**INSTRUCTIONS FOR THE TASK:** In the listing beneath this line, copy exactly the lines starting with the one containing "Viewport: 1509px width, 812px height." and going on through the one containing "You are a computer-use agent. Viewport: 640px".

**EXCERPTED RECORDS:**
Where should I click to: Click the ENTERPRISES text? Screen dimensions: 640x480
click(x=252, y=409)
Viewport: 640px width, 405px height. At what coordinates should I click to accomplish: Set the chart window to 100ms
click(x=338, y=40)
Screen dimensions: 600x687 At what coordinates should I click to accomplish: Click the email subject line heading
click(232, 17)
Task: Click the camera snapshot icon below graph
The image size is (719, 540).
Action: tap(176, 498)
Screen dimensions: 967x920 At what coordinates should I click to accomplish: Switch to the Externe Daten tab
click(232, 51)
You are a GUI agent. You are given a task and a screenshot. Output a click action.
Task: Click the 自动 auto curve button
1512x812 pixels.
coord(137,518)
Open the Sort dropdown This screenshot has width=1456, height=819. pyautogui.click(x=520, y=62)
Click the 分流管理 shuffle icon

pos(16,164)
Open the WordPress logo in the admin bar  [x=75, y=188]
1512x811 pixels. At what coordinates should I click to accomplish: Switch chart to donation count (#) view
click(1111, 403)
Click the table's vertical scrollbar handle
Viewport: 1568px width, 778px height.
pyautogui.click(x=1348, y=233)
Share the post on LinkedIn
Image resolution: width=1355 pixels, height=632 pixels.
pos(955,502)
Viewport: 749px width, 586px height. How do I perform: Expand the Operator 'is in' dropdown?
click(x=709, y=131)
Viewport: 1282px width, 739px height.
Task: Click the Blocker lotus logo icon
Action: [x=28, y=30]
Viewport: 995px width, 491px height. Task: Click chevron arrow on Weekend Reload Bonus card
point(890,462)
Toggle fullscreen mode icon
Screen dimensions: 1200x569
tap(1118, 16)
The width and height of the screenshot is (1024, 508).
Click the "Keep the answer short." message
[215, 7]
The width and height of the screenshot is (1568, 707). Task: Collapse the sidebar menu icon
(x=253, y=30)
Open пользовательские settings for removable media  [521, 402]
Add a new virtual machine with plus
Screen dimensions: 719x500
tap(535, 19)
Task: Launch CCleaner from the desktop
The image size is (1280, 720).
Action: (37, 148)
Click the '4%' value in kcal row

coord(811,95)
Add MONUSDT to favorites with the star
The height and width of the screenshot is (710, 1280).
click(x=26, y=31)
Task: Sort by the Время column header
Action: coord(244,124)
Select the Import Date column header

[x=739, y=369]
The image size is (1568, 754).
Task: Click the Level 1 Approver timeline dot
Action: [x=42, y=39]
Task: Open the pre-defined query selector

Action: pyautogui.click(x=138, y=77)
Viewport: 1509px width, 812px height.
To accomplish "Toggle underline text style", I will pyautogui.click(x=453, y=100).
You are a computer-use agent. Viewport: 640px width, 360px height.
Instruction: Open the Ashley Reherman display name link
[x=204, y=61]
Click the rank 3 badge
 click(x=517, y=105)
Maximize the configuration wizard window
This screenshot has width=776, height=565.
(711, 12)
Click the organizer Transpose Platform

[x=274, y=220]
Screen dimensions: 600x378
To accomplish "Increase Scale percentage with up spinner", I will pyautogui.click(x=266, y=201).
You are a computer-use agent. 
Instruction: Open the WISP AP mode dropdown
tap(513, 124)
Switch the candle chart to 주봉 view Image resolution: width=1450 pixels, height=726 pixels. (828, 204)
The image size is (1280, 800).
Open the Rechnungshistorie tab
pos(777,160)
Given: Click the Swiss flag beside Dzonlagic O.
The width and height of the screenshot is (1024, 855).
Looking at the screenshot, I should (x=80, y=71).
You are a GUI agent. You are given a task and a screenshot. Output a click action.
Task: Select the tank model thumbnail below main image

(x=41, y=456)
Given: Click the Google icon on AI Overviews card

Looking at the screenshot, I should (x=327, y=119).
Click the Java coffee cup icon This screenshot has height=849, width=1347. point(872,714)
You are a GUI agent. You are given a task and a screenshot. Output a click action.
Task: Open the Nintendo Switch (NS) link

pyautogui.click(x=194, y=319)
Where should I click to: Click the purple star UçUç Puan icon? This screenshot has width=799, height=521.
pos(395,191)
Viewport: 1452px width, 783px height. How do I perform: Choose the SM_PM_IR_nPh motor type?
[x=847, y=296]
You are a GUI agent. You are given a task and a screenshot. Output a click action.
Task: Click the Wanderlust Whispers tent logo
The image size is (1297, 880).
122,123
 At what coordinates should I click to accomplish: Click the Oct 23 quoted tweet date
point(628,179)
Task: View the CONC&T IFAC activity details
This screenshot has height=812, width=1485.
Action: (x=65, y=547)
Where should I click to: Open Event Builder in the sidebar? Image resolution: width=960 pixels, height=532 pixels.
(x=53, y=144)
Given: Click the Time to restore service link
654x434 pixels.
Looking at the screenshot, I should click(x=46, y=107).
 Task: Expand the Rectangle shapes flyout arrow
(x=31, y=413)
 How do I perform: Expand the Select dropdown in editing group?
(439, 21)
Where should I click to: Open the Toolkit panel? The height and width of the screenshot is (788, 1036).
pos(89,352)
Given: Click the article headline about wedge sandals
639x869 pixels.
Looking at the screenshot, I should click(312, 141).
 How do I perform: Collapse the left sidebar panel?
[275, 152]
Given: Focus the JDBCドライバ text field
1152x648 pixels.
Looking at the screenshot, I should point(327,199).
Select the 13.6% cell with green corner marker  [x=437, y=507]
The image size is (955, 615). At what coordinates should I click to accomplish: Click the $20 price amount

**RESULT BELOW:**
Viewport: 1509px width, 812px height.
To accomplish "Toggle underline text style", I will pyautogui.click(x=453, y=100).
You are a computer-use agent. Viewport: 640px width, 360px height.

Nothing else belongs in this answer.